These concerns come on the heels of a series of acquisitions by IOI Properties last year, valued at over RM1 billion, including the Tropicana Gardens Mall, Courtyard by Marriott Penang and the W Kuala Lumpur Hotel—assets acquired from Tropicana Corporation Bhd.
Despite a recovery in April from broader global market volatility, IOI Properties’ share price remains down more than 14% year-to-date. Analyst sentiment remains broadly positive, with five out of eight covering analysts maintaining a “buy” rating, including HLIB and TA Securities.
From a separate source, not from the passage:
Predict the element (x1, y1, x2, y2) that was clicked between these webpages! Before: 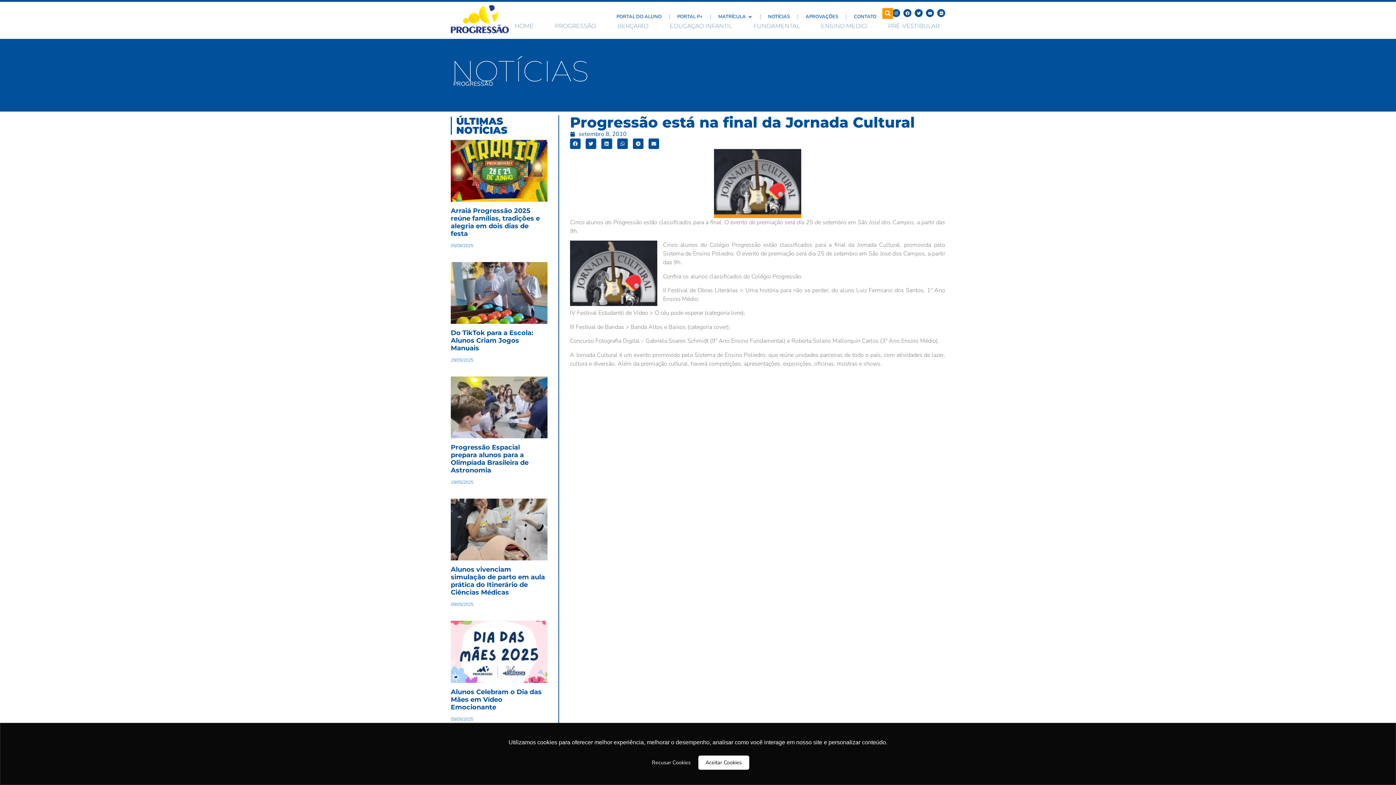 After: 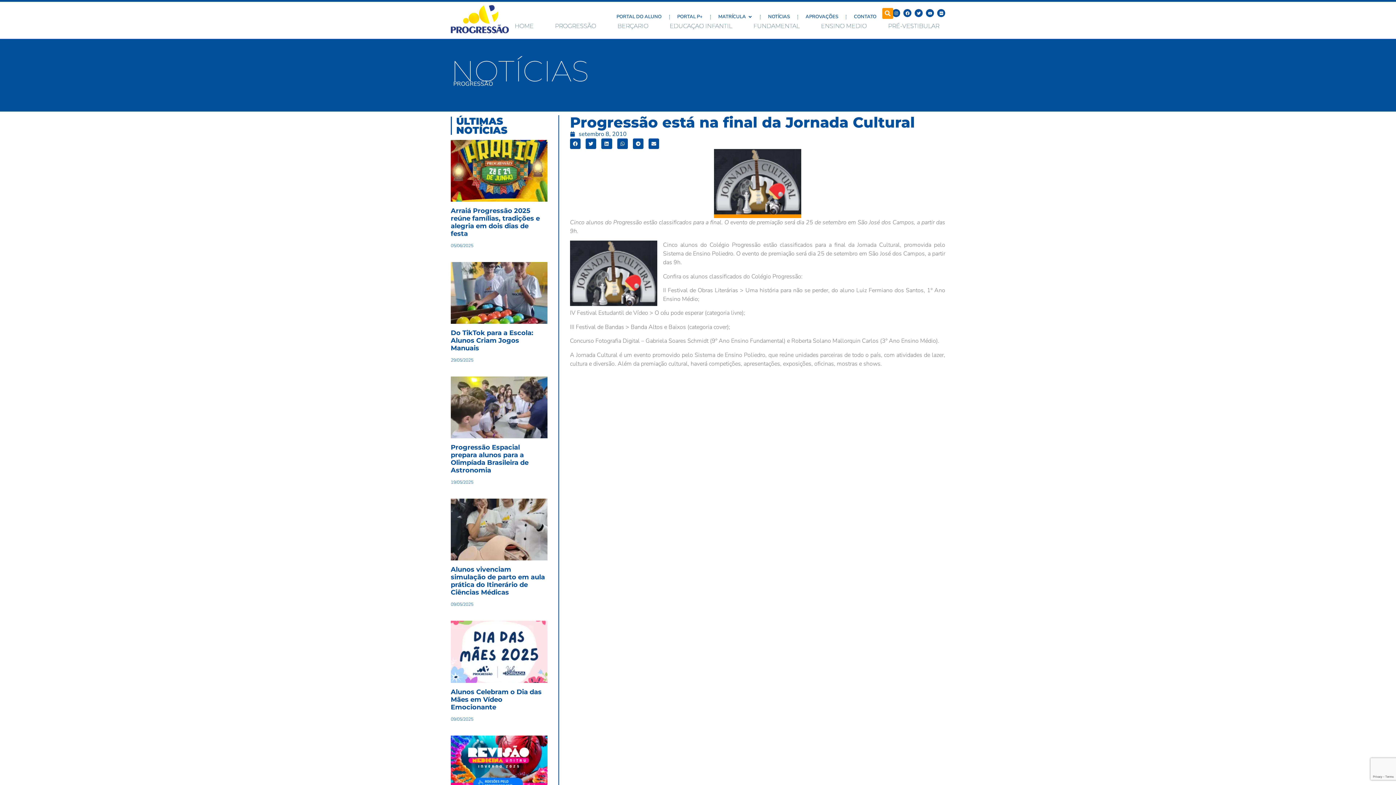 Action: label: deny cookies bbox: (647, 755, 695, 770)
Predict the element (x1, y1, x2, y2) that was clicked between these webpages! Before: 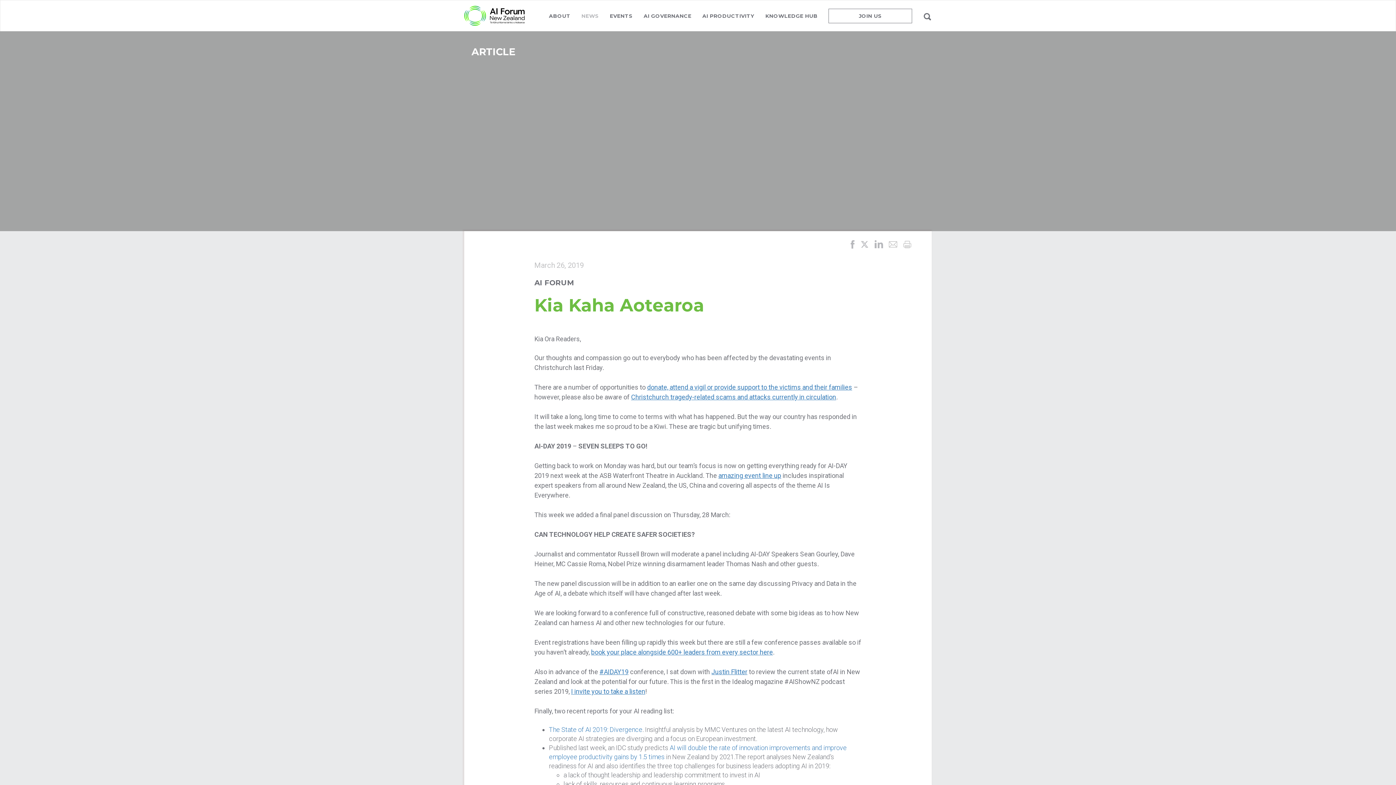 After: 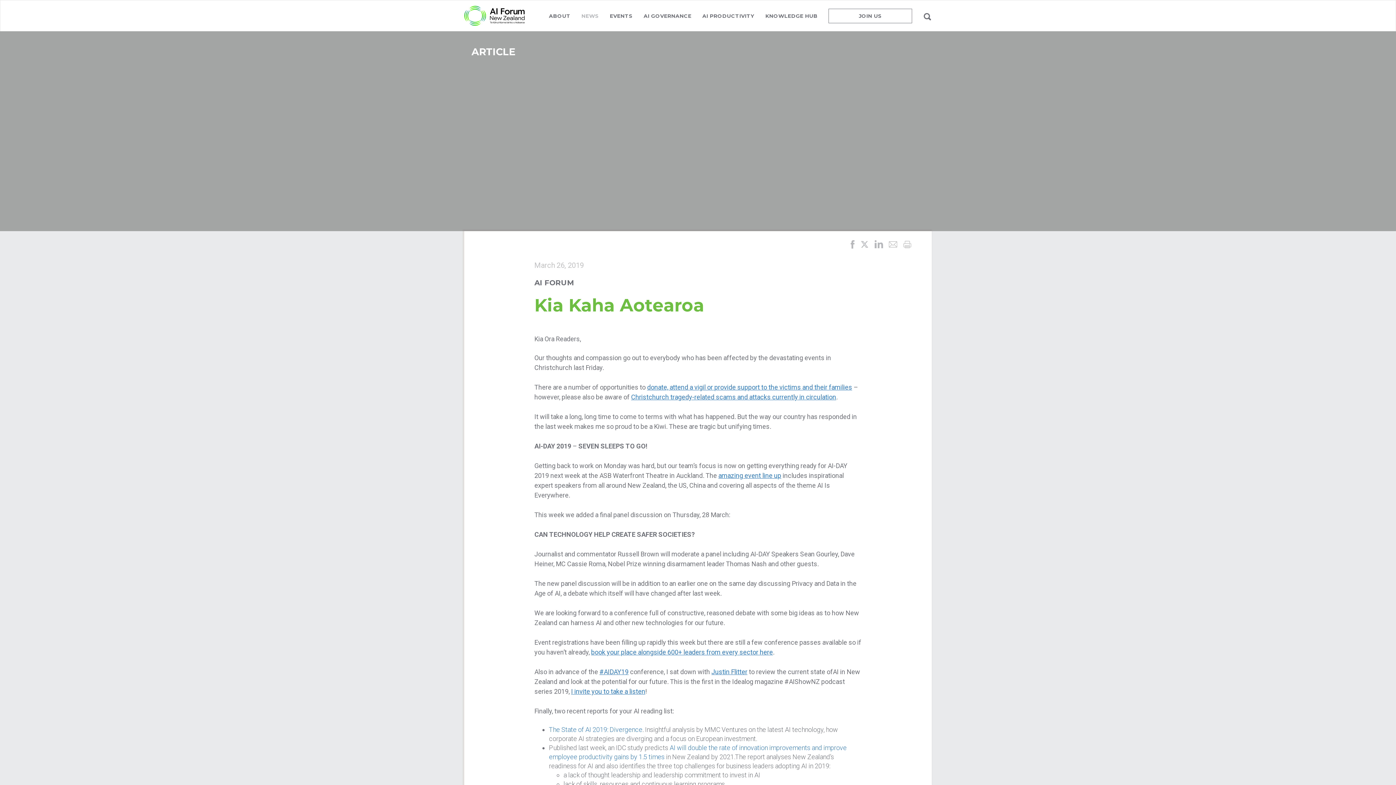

Two analysts rate the stock a “hold”, and one a “sell”. According to Bloomberg consensus data, the 12-month target price stands at RM2.47, representing an implied upside of nearly 30% from the last traded price of RM1.90.
Analysts view the South Beach acquisition as offering longer-term upside, including enhanced control over a premium asset, a strengthened recurring income base, and improved strategic positioning in Singapore’s property market.
TA Securities also suggested that IOI Properties may eventually consider listing its real estate assets via a real estate investment trust (REIT) structure, a move that could unlock asset value, deleverage the group’s balance sheet and enhance capital efficiency.
HLIB echoed this view and additionally pointed to the upcoming launch of W Residences at Marina View as a potential source of substantial cash flow, further supporting the group’s long-term capital management strategy.